Data supplied ::

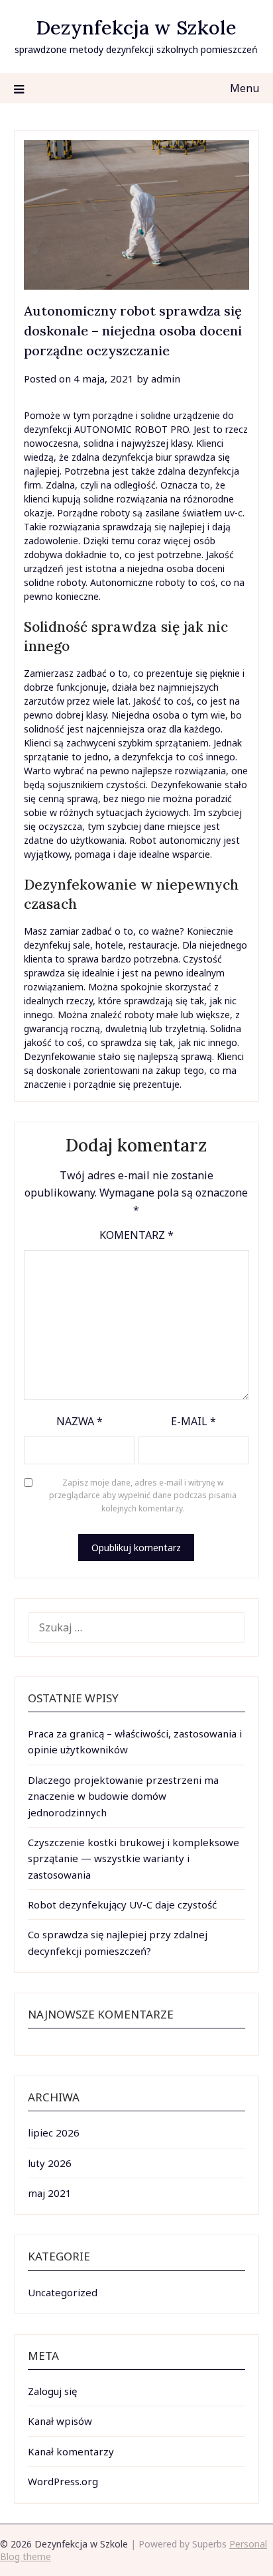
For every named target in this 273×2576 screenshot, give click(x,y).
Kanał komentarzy (71, 2451)
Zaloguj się (52, 2391)
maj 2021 (50, 2192)
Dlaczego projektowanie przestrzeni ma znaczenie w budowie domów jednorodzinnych (123, 1796)
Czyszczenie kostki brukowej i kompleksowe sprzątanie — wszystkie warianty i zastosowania (133, 1858)
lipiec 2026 (54, 2132)
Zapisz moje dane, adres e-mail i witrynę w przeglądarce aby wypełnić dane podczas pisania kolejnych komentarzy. (143, 1495)
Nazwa (79, 1421)
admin (165, 378)
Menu (244, 88)
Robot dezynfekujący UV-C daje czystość (122, 1904)
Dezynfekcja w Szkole (136, 27)
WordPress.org (63, 2481)
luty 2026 (50, 2163)
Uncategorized (62, 2292)
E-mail (193, 1421)
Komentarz (136, 1235)
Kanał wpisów (60, 2421)
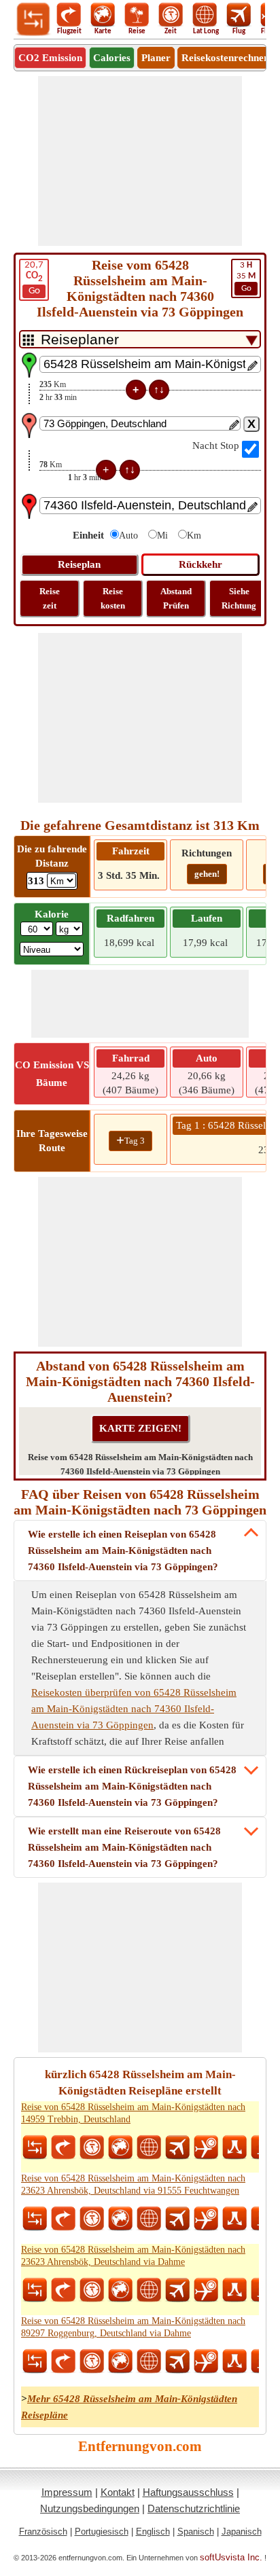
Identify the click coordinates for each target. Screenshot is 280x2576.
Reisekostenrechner (224, 57)
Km (194, 535)
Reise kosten (113, 598)
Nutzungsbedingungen (89, 2508)
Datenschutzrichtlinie (193, 2508)
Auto (128, 535)
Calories (111, 57)
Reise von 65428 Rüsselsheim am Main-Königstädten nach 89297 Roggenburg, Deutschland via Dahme (133, 2327)
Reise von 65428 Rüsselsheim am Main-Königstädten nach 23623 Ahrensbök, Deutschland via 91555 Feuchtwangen (133, 2184)
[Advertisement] (140, 161)
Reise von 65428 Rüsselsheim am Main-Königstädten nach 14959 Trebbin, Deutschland (133, 2113)
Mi (162, 535)
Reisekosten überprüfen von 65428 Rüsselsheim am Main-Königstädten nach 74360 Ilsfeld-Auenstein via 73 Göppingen (134, 1708)
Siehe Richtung (239, 598)
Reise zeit (49, 598)
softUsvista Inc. (231, 2557)
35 (246, 277)
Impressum (66, 2492)
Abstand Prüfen (176, 598)
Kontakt (118, 2492)
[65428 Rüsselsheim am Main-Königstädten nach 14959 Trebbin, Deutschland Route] (234, 2147)
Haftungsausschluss (188, 2492)
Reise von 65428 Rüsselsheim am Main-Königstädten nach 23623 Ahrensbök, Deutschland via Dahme (133, 2256)
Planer (156, 57)
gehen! (207, 874)
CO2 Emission (50, 57)
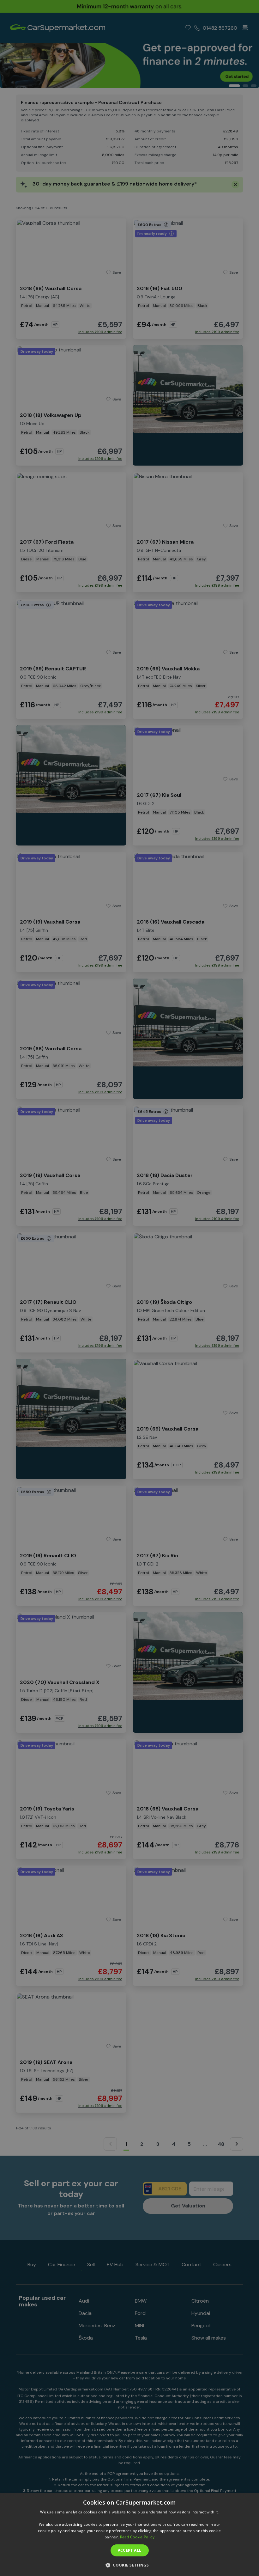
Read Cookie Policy (137, 2537)
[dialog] (129, 2534)
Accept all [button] (130, 2550)
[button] (129, 2564)
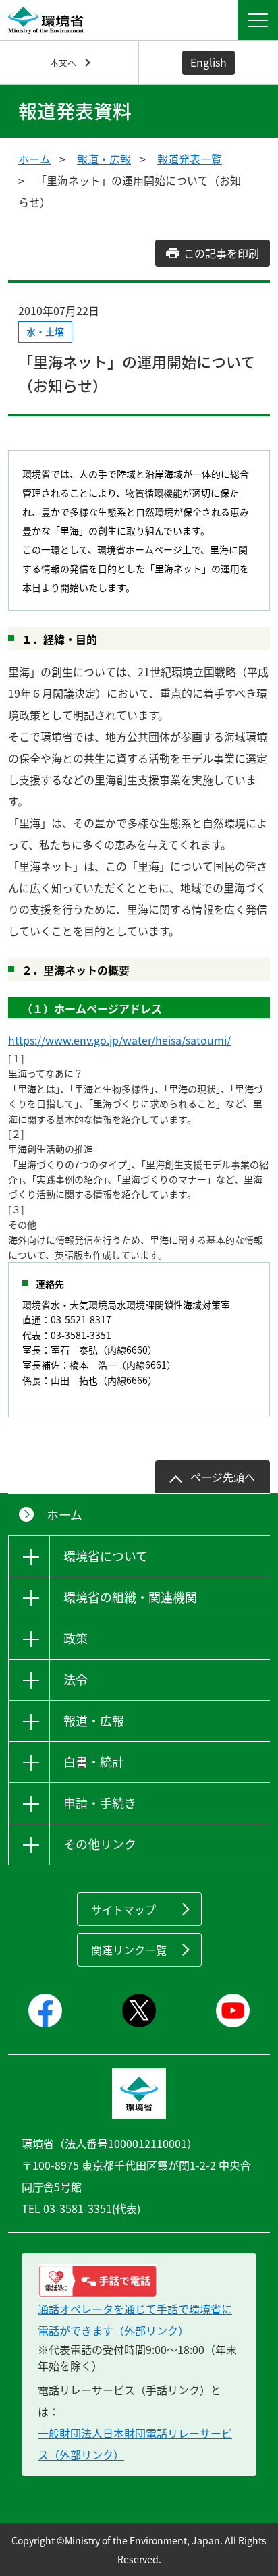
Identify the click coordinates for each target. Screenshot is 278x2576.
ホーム (34, 158)
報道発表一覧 (189, 158)
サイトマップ (123, 1909)
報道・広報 (104, 158)
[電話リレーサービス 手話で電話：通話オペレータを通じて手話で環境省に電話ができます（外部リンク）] (139, 2281)
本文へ (63, 62)
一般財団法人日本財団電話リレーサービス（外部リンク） (135, 2444)
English (208, 62)
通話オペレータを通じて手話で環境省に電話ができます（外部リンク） (135, 2319)
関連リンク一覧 (129, 1950)
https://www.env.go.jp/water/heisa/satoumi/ (119, 1040)
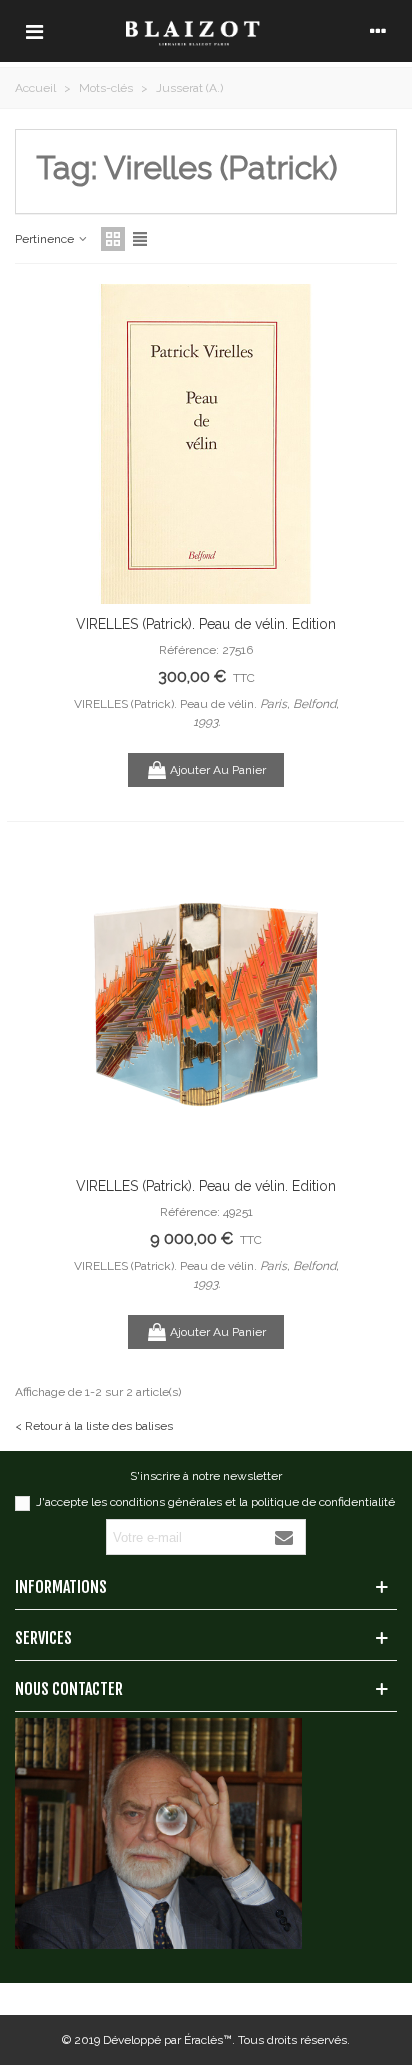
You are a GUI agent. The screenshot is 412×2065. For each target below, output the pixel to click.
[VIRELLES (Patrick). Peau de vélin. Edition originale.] (206, 444)
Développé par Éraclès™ (167, 2040)
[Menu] (34, 31)
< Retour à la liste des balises (94, 1426)
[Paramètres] (378, 31)
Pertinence (46, 239)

Directions for this task ::
Your answer must be exactly the lines from the one with "Screenshot is 278x2576." through the last line of the entries, both included, with no pictures; please add nothing else.

Result of this task ::
Identify the click coordinates for each target. Screenshot is 278x2576.
ホーム (34, 158)
報道発表一覧 (189, 158)
サイトマップ (123, 1909)
報道・広報 (104, 158)
[電話リレーサービス 手話で電話：通話オペレータを通じて手話で環境省に電話ができます（外部リンク）] (139, 2281)
本文へ (63, 62)
一般財団法人日本財団電話リレーサービス（外部リンク） (135, 2444)
English (208, 62)
通話オペレータを通じて手話で環境省に電話ができます（外部リンク） (135, 2319)
関連リンク一覧 (129, 1950)
https://www.env.go.jp/water/heisa/satoumi/ (119, 1040)
You are a GUI agent. The screenshot is 412×2065. For each target below, output the pixel to click.
[VIRELLES (Patrick). Peau de vélin. Edition originale.] (206, 444)
Développé par Éraclès™ (167, 2040)
[Menu] (34, 31)
< Retour à la liste des balises (94, 1426)
[Paramètres] (378, 31)
Pertinence (46, 239)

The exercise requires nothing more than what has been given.